8 公爵令嬢レイシア誘拐事件
マリエールとルシアは禁書に夢中になり、徹夜した。お陰で魔法返しが完成して、予告当日を迎えられた。
8 公爵令嬢レイシア誘拐事件
マリエールとルシアは、意見交換したり役割を分担したり明日の午後にはマリエールの屋敷に集まる事にした。
マリエールは禁書の解明を急いだ。マリエールは精神支配の魔法とその返しを担当したが、徹夜で禁書の解明をして大きな収穫を得た。ルシアがマリエールの所に来た時には2人とも目を真っ赤にして疲れ切っていたが満足げに笑っている。マリエールは、
「念話を交そうよ。」
と言った。ルシアもちろんいいよと言った。禁書の中の魔法だ。お互いに念話の魔法を通じ合えば、遠くに離れて居ても念話で話が出来る。お互いにテレパスも取得しているのであまりプライバシーがないのが難点だが今の2人には問題ない。ルシアは、
「精神支配と操作、その返しも完成したな。感知魔法も相手の精神の感知が出来るから効果も高まるだろうし。」
今迄の感知魔法は存在その物の感知だったが精神の感知も可能になったから精度も威力も上がる可能性が高い。マリエールは、
「シルビアさんに頼んで、催眠、幻覚、精度支配、精度操作の返しを魔法関係者に使える様になって貰う必要があるわね。」
シルビアさんとも念話が使えた方がいいかと思ったが躊躇う。
「シルビアさんに会いに行こう。」
2人は王城に転移した。シルビアさんには直ぐに会えて用件を伝えた。
「明日の午後2時に会議室でいいか。出席出来る魔法使いを集める。出席出来ない魔法使いにも伝えられれば大勢の魔法使いに伝えられるだろう。」
シルビアは配下の者に指示を与えた。
「閲覧履歴の確認と王宮魔導師の団長への聞き込みの結果、ロエルという魔法使いが怪盗ロイドの犯行直前から行方不明なのだそうだ。今家宅調査している。本人は見つからず、家族も行方は知らないそうだ。閲覧履歴もある。ロエルがロイドの可能性が高い。」
翌日2時にはかなりの魔法使いが集まった。魔法返しの魔法は基本同じなので、催眠、幻覚、精神支配、精神操作の魔法の理解が出来れば魔法返しは可能だ。催眠や幻覚は集団魔法なので、魔法使いは離れた所に居て、魔法返しをする。精神支配や精神操作は個別魔法なので魔法使いは近くにいていい。催眠や幻覚の場にいた魔法使いもいたが、マリエールやルシアの説明に納得出来たらしい。
いよいよ予告日時だ。マリエールはレイシアの側に、ルシアは離れて、説明会に参加した王宮魔導師も何人かがいる。マリエールとレイシアは気の合う友達だ。レイシアは利発な美少女でマリエールと同じ年齢だ。マリエールが魔法が大好きなのでレイシアは話を合わせつつ文学や芸術、世相や恋愛の話を混ぜる。レイシアの話題に関心はあるので熱心に会話出来る。2人共に優秀な令嬢なのだ。今日レイシアは誘拐されると予告されている。公爵邸は厳戒態勢だ。魔法返しの出来る魔法使いも何人もいる。レイシアはマリエールに
「私が誘拐されるなんて不思議な気分ね。あなたがいろいろ対策してくれたのでしょう。
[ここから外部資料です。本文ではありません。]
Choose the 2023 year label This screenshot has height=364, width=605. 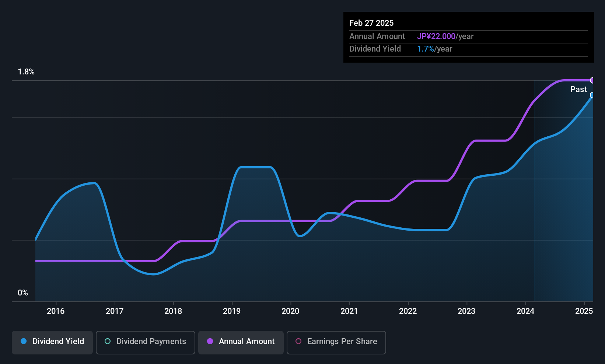466,311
」
レイシアはマリエールに微笑む。
「国王陛下の英断です。私は指示に従っただけです。」
レイシアは、
「禁書を読み解いて、魔法返しを作って、人に教えて無敗の怪盗ロイドに備えるなんて、あなたぐらいしかいないわ。」
そんな事はないという様に、
「ルシアも一緒よ。」
レイシアとマリエールの恋愛話しに、ルシアは入ってこない。マリエール曰く、空気みたいな存在だという。マリエールは熱烈な恋愛が希望だと言っていた。
そろそろ時間だ。緊張が走る。一画でバタバタ人が倒れる。催眠魔法だ。魔法返しが返される。潜んでいた男が倒れた。捕獲される。
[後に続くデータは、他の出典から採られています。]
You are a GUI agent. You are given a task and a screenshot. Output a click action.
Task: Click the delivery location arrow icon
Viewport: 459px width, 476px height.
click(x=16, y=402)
「ロエルじゃない。仲間だ。他にいるかも知れないぞ。」
魔法使いが叫んだ。その男がいうようにほどなく、夢心地になる者が沢山出た。幻覚魔法だ。返されてまた一人倒れ捕獲される。その後も3回催眠魔法や幻覚魔法が使われ返されて捕獲された。5人が捕らえられたがロエルはいなかった。捕獲された者の供述でアジトを調査したが、逃げた後だった。
予告誘拐は失敗した。
マリエールとレイシアはお友達。緊張感がただよう中会話が弾む。催眠魔法や幻覚魔法が放たれても魔法返しされる。5人の捕獲者にロエルはいない。